At a recent town hall meeting, Oklahoma Lt. Governor Todd Lamb made a pretty good case that the tourism industry is one of, if not the most undervalued industry. “Few grasp the tourism industry’s impact on Oklahoma. They don’t realize U.S. travelers spend $7.2 billion in Oklahoma in 2012 or tourism generated $385.3 million in state taxes – the third largest revenue stream in state government – and $188.5 million in local taxes that year.”
Beyond the numbers are all of the issues destination marketing professionals have to deal with. I recently spoke to a Chamber Leadership Class about issues related to tourism. After I shared my list, they started sharing theirs and frankly, I was speechless.
There’s the issues to be expected:
– the belief by residents that there’s ‘nothing to do’ and thus, they don’t help promote the destination.
– the lack of a high-class, ‘white cloth’ restaurant
– the lack of night life
– the lack of quality and variety of retail
– the need to improve downtown
But then there were the issues that again, left me speechless. Destination marketing professionals work with real estate developers, volunteers, elected officials, our Chambers and economic development offices to spur growth in our downtowns, add variety to the retail mix (or add retail to a heavy office use.) We work to beautify our entryways and make good first impressions.

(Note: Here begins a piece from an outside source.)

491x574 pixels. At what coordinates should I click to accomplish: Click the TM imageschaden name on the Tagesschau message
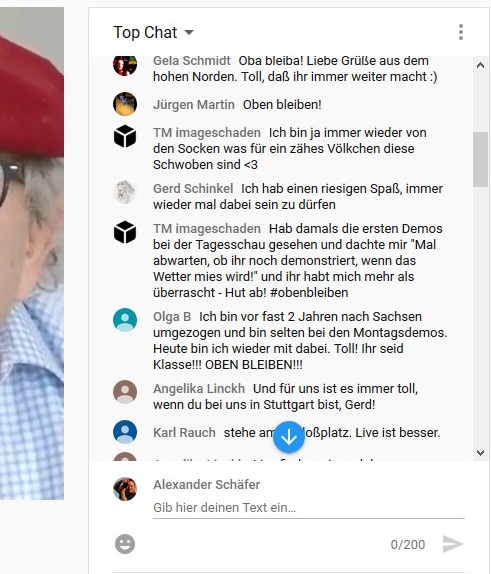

How do you deal with out of state oil companies that don’t ‘buy into the local community’ through sponsorships or volunteerism? They certainly don’t show appreciation to the community by keeping their work spaces clear of debris or mowed (let alone landscaped.) What’s the solution to those same companies that over occupy the hotel rooms and stain them with their dirty, grimy work boots and clothes? And find an answer to very high paying drilling positions – so high that mothers and girl-friends don’t have to find a job leaving many retail and service (restaurant) jobs left unfilled.
Then there’s drugs. I have been privileged to go through DMAI’s Certified Destination Marketing Executive program and countless tourism conferences. Never once did the subject of drugs come up. But in some destinations, it is a real issue that is affecting tourism.
Too many believe a CVB simply places ads, mails visitor guides and on occasion, put on an event. Destination marketing involves management of the issues related to the community as an attractive destination to visitors – valuable visitors spending a LOT of money – so much money that, at least in Oklahoma, tourism is the third largest revenue generating industry in the state. That is a profession worth some respect.